> _Assignment_
Each record should be given back exactly, with none missing.

━━ Dataset excerpts

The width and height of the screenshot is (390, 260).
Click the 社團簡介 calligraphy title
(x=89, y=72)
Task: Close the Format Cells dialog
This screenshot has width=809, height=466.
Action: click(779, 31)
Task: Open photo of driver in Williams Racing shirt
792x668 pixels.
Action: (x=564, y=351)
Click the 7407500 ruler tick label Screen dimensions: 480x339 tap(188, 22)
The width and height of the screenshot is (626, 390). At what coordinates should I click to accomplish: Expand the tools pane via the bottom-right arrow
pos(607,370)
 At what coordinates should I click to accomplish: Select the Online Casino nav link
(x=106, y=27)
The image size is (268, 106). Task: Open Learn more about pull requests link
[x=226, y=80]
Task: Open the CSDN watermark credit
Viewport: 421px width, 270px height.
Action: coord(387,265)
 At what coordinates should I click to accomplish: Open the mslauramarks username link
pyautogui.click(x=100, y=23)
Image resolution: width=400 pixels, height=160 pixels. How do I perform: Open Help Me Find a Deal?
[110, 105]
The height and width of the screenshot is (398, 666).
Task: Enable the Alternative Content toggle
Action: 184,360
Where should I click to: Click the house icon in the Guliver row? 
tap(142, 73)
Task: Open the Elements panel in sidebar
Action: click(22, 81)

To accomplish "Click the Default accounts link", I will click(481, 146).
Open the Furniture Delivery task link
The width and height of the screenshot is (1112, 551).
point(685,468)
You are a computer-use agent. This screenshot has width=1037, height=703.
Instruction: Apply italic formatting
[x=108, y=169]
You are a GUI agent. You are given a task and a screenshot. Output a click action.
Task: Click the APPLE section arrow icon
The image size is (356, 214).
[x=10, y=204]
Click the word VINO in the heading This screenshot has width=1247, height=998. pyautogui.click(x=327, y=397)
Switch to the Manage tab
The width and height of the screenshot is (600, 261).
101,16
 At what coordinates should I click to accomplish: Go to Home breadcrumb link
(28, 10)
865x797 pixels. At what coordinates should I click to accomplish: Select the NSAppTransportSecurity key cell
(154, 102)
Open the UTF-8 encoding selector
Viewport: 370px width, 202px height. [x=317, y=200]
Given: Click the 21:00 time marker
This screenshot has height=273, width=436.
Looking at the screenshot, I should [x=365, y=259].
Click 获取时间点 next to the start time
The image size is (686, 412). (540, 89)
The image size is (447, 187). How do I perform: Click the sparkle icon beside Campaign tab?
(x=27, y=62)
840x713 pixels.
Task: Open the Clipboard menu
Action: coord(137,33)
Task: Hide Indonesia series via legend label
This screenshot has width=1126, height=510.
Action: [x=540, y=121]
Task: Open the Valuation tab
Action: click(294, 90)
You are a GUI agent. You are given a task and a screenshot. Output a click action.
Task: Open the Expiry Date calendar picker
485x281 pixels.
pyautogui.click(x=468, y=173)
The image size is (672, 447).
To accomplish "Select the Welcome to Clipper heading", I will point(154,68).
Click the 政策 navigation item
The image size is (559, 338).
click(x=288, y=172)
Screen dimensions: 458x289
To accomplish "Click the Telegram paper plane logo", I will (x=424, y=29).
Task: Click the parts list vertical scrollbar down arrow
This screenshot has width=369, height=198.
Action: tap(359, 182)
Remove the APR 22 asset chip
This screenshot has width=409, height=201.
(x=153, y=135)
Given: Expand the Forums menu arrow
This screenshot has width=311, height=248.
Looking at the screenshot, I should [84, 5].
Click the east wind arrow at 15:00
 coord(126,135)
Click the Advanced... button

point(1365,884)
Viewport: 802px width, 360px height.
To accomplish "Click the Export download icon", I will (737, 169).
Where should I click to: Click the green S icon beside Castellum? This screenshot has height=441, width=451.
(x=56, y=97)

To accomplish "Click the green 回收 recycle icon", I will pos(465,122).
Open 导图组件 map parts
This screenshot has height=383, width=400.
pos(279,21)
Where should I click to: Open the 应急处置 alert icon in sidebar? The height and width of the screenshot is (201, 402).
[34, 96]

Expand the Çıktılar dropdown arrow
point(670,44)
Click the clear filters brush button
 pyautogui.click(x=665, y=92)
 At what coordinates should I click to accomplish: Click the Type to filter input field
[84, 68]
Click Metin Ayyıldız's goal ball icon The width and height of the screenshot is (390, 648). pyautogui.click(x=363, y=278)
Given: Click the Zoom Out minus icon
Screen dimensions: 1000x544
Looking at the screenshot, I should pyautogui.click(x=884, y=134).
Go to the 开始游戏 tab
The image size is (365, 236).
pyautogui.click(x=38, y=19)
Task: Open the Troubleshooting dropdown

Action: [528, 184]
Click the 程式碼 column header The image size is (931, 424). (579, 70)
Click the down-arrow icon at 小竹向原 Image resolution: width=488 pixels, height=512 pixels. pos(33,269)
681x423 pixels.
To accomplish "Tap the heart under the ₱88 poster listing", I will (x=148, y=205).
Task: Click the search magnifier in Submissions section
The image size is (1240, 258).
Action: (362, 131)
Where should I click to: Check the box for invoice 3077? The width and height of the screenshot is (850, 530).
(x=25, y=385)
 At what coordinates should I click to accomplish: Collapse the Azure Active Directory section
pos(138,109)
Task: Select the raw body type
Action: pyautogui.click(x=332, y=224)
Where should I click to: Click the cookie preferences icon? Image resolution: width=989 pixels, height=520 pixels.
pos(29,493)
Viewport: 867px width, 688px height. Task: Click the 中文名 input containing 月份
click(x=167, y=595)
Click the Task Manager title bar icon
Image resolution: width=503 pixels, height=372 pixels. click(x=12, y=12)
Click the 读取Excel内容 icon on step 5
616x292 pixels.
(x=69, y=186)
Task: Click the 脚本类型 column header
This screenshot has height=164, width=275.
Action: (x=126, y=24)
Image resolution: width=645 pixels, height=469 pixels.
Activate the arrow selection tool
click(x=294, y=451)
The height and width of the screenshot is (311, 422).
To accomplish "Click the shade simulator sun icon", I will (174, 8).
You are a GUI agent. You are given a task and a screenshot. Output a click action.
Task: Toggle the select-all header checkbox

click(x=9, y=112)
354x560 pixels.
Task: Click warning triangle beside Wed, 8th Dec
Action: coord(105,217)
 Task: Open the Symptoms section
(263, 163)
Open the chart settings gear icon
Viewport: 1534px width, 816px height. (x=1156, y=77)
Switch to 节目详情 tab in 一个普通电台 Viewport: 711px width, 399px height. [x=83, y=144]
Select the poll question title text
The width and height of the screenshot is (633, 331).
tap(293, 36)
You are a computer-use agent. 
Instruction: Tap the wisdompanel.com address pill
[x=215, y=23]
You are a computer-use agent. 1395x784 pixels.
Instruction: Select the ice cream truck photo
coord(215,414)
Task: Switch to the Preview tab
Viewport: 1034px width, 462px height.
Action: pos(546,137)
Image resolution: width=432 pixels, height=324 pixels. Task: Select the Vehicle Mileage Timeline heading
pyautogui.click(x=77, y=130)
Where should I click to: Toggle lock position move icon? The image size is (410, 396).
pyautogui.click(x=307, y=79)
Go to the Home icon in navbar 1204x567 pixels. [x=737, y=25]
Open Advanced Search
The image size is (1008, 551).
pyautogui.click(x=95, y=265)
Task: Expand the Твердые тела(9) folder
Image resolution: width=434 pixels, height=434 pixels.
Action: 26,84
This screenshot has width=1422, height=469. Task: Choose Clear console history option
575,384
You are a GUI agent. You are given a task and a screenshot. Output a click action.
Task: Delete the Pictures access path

━━━━

> _Response to the exercise_
The width and height of the screenshot is (390, 260).
Click the 社團簡介 calligraphy title
(x=89, y=72)
Task: Close the Format Cells dialog
This screenshot has width=809, height=466.
Action: click(779, 31)
Task: Open photo of driver in Williams Racing shirt
792x668 pixels.
Action: (x=564, y=351)
Click the 7407500 ruler tick label Screen dimensions: 480x339 tap(188, 22)
The width and height of the screenshot is (626, 390). At what coordinates should I click to accomplish: Expand the tools pane via the bottom-right arrow
pos(607,370)
 At what coordinates should I click to accomplish: Select the Online Casino nav link
(x=106, y=27)
The image size is (268, 106). Task: Open Learn more about pull requests link
[x=226, y=80]
Task: Open the CSDN watermark credit
Viewport: 421px width, 270px height.
Action: coord(387,265)
 At what coordinates should I click to accomplish: Open the mslauramarks username link
pyautogui.click(x=100, y=23)
Image resolution: width=400 pixels, height=160 pixels. How do I perform: Open Help Me Find a Deal?
[110, 105]
The height and width of the screenshot is (398, 666).
Task: Enable the Alternative Content toggle
Action: 184,360
Where should I click to: Click the house icon in the Guliver row? 
tap(142, 73)
Task: Open the Elements panel in sidebar
Action: click(22, 81)

To accomplish "Click the Default accounts link", I will click(481, 146).
Open the Furniture Delivery task link
The width and height of the screenshot is (1112, 551).
point(685,468)
You are a computer-use agent. This screenshot has width=1037, height=703.
Instruction: Apply italic formatting
[x=108, y=169]
You are a GUI agent. You are given a task and a screenshot. Output a click action.
Task: Click the APPLE section arrow icon
The image size is (356, 214).
[x=10, y=204]
Click the word VINO in the heading This screenshot has width=1247, height=998. pyautogui.click(x=327, y=397)
Switch to the Manage tab
The width and height of the screenshot is (600, 261).
101,16
 At what coordinates should I click to accomplish: Go to Home breadcrumb link
(28, 10)
865x797 pixels. At what coordinates should I click to accomplish: Select the NSAppTransportSecurity key cell
(154, 102)
Open the UTF-8 encoding selector
Viewport: 370px width, 202px height. [x=317, y=200]
Given: Click the 21:00 time marker
This screenshot has height=273, width=436.
Looking at the screenshot, I should [x=365, y=259].
Click 获取时间点 next to the start time
The image size is (686, 412). (540, 89)
The image size is (447, 187). How do I perform: Click the sparkle icon beside Campaign tab?
(x=27, y=62)
840x713 pixels.
Task: Open the Clipboard menu
Action: coord(137,33)
Task: Hide Indonesia series via legend label
This screenshot has width=1126, height=510.
Action: [x=540, y=121]
Task: Open the Valuation tab
Action: click(294, 90)
You are a GUI agent. You are given a task and a screenshot. Output a click action.
Task: Open the Expiry Date calendar picker
485x281 pixels.
pyautogui.click(x=468, y=173)
The image size is (672, 447).
To accomplish "Select the Welcome to Clipper heading", I will point(154,68).
Click the 政策 navigation item
The image size is (559, 338).
click(x=288, y=172)
Screen dimensions: 458x289
To accomplish "Click the Telegram paper plane logo", I will (x=424, y=29).
Task: Click the parts list vertical scrollbar down arrow
This screenshot has width=369, height=198.
Action: tap(359, 182)
Remove the APR 22 asset chip
This screenshot has width=409, height=201.
(x=153, y=135)
Given: Expand the Forums menu arrow
This screenshot has width=311, height=248.
Looking at the screenshot, I should [84, 5].
Click the east wind arrow at 15:00
 coord(126,135)
Click the Advanced... button

point(1365,884)
Viewport: 802px width, 360px height.
To accomplish "Click the Export download icon", I will (737, 169).
Where should I click to: Click the green S icon beside Castellum? This screenshot has height=441, width=451.
(x=56, y=97)

To accomplish "Click the green 回收 recycle icon", I will pos(465,122).
Open 导图组件 map parts
This screenshot has height=383, width=400.
pos(279,21)
Where should I click to: Open the 应急处置 alert icon in sidebar? The height and width of the screenshot is (201, 402).
[34, 96]

Expand the Çıktılar dropdown arrow
point(670,44)
Click the clear filters brush button
 pyautogui.click(x=665, y=92)
 At what coordinates should I click to accomplish: Click the Type to filter input field
[84, 68]
Click Metin Ayyıldız's goal ball icon The width and height of the screenshot is (390, 648). pyautogui.click(x=363, y=278)
Given: Click the Zoom Out minus icon
Screen dimensions: 1000x544
Looking at the screenshot, I should pyautogui.click(x=884, y=134).
Go to the 开始游戏 tab
The image size is (365, 236).
pyautogui.click(x=38, y=19)
Task: Open the Troubleshooting dropdown

Action: [528, 184]
Click the 程式碼 column header The image size is (931, 424). (579, 70)
Click the down-arrow icon at 小竹向原 Image resolution: width=488 pixels, height=512 pixels. pos(33,269)
681x423 pixels.
To accomplish "Tap the heart under the ₱88 poster listing", I will (x=148, y=205).
Task: Click the search magnifier in Submissions section
The image size is (1240, 258).
Action: (362, 131)
Where should I click to: Check the box for invoice 3077? The width and height of the screenshot is (850, 530).
(x=25, y=385)
 At what coordinates should I click to accomplish: Collapse the Azure Active Directory section
pos(138,109)
Task: Select the raw body type
Action: pyautogui.click(x=332, y=224)
Where should I click to: Click the cookie preferences icon? Image resolution: width=989 pixels, height=520 pixels.
pos(29,493)
Viewport: 867px width, 688px height. Task: Click the 中文名 input containing 月份
click(x=167, y=595)
Click the Task Manager title bar icon
Image resolution: width=503 pixels, height=372 pixels. click(x=12, y=12)
Click the 读取Excel内容 icon on step 5
616x292 pixels.
(x=69, y=186)
Task: Click the 脚本类型 column header
This screenshot has height=164, width=275.
Action: (x=126, y=24)
Image resolution: width=645 pixels, height=469 pixels.
Activate the arrow selection tool
click(x=294, y=451)
The height and width of the screenshot is (311, 422).
To accomplish "Click the shade simulator sun icon", I will (174, 8).
You are a GUI agent. You are given a task and a screenshot. Output a click action.
Task: Toggle the select-all header checkbox

click(x=9, y=112)
354x560 pixels.
Task: Click warning triangle beside Wed, 8th Dec
Action: coord(105,217)
 Task: Open the Symptoms section
(263, 163)
Open the chart settings gear icon
Viewport: 1534px width, 816px height. (x=1156, y=77)
Switch to 节目详情 tab in 一个普通电台 Viewport: 711px width, 399px height. [x=83, y=144]
Select the poll question title text
The width and height of the screenshot is (633, 331).
tap(293, 36)
You are a computer-use agent. 
Instruction: Tap the wisdompanel.com address pill
[x=215, y=23]
You are a computer-use agent. 1395x784 pixels.
Instruction: Select the ice cream truck photo
coord(215,414)
Task: Switch to the Preview tab
Viewport: 1034px width, 462px height.
Action: pos(546,137)
Image resolution: width=432 pixels, height=324 pixels. Task: Select the Vehicle Mileage Timeline heading
pyautogui.click(x=77, y=130)
Where should I click to: Toggle lock position move icon? The image size is (410, 396).
pyautogui.click(x=307, y=79)
Go to the Home icon in navbar 1204x567 pixels. [x=737, y=25]
Open Advanced Search
The image size is (1008, 551).
pyautogui.click(x=95, y=265)
Task: Expand the Твердые тела(9) folder
Image resolution: width=434 pixels, height=434 pixels.
Action: 26,84
This screenshot has width=1422, height=469. Task: Choose Clear console history option
575,384
You are a GUI agent. You are given a task and a screenshot. Output a click action.
Task: Delete the Pictures access path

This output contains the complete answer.